Not emotionally engaging? WHAT? are you some sort of sociopath or something? i felt so much for all the characters in that film. even the most minor of characters was well drawn in that film - the granny on the phone, Affleck's boss, even the kids.

I normally cry pretty easily with movies, perhaps this wasn't cheesy enough, perhaps it was the characters bottling everything up, or perhaps it was just family deaths overload.

There were only two moments where I felt a teeny bit sad, when he was being interviewed by the cops and when his nephew was staring at the three framed photos for a long time. But even with those I didn't even feel particular moved.
 
I didn't cry at all but that doesn't mean that it wasn't emotionally engaging, like OU I felt the pain, the horror, the devastation that the characters had experienced.
 
Two days and one night - on iplayer atm - French film with marion cotillard

A really realistic portrayal of depression without necessarily being depressing to watch - first time I've seen that in a film I think
 
Two days and one night - on iplayer atm - French film with marion cotillard

A really realistic portrayal of depression without necessarily being depressing to watch - first time I've seen that in a film I think
Huh. I loved that film, but moreso for the way the lead character fought. I hadn't thought about the angle you've seen it through. Cheers.
 
I Am Not A Serial Killer. Her choice obviously. It was quite an interesting little film sprinkled with macabre & humurous scenes & beautiful vistas.
 
Moonlight.

A film of our time, and that isn't necessarily a good thing. I can't believe that Mahershala Ali won the 'Best Supporting Actor' for this, it just makes no sense whatsoever.
 
Moonlight.

A film of our time, and that isn't necessarily a good thing. I can't believe that Mahershala Ali won the 'Best Supporting Actor' for this, it just makes no sense whatsoever.
Can you expand on both points? On the first, do you mean because of the setting and scenario or a general comment on the movies that are made now?

On the second, do you mean you don't think he was any good or just not in the film long enough?

I was disappointed with the film given the positive reviews and Oscar nomination but thought Mahershala was the best thing in it and would have preferred if he was in the film longer and they had allowed that part of the story to develop more.
 
Passengers - total max speed bollocks. When Laurence Fishburne makes an appearance, I thought it would be saved and turn into an Event Horizon scenario. Nope. Hah, and Andy Garcia WTF! His best performance in years.
 
This week:

Spotless - French made, black comedy series based in the UK about a crime scene cleaner and his brother.
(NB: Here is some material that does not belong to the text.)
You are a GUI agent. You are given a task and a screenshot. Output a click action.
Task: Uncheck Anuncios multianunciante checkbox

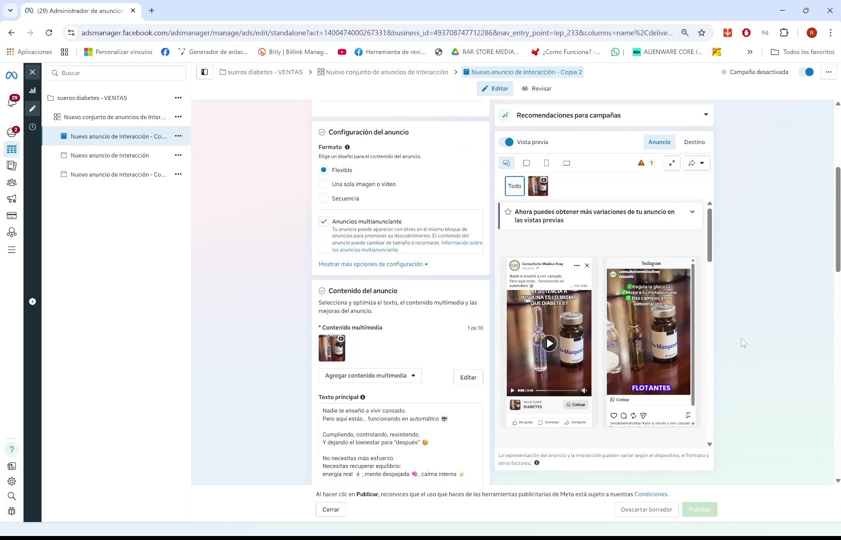coord(324,222)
Surprised I missed this the first time round as it was right up my street.

Roots (2016) - I remember the original being much better but still a stark reminder.

Moonlight - Recommended, and not what I was expecting but an intelligent film if slow paced. Brokeback Mountain in the ghetto.
 
The Second Mother (2015) - deft, nuanced, tragicomic farce (if that's a thing) about a Brazilian housekeeper and her employers whose lives are all turned upside down when the lead character's daughter (raised out in the poorer northeast while her Mum slaved out a lifetime in service) breezes in to live with them and breaks all the social rules of this setup. It's very, very good - understated but absolutely pointed and sharp about Brazil's social stratifications, snobbery, sexism, class, women's labour in all its forms, etc etc etc. Perhaps a tiny bit slow and goes a little sweet-softy at the end, but Regina Case in the lead role is a revelation, a real, live, touching, infuriating, heartbreaking, funny, brave and unique person. Some scenes are genuine absurdist slapstick, others have you squirming in pure awkwardness. Recommended as long as you're not expecting action thrills.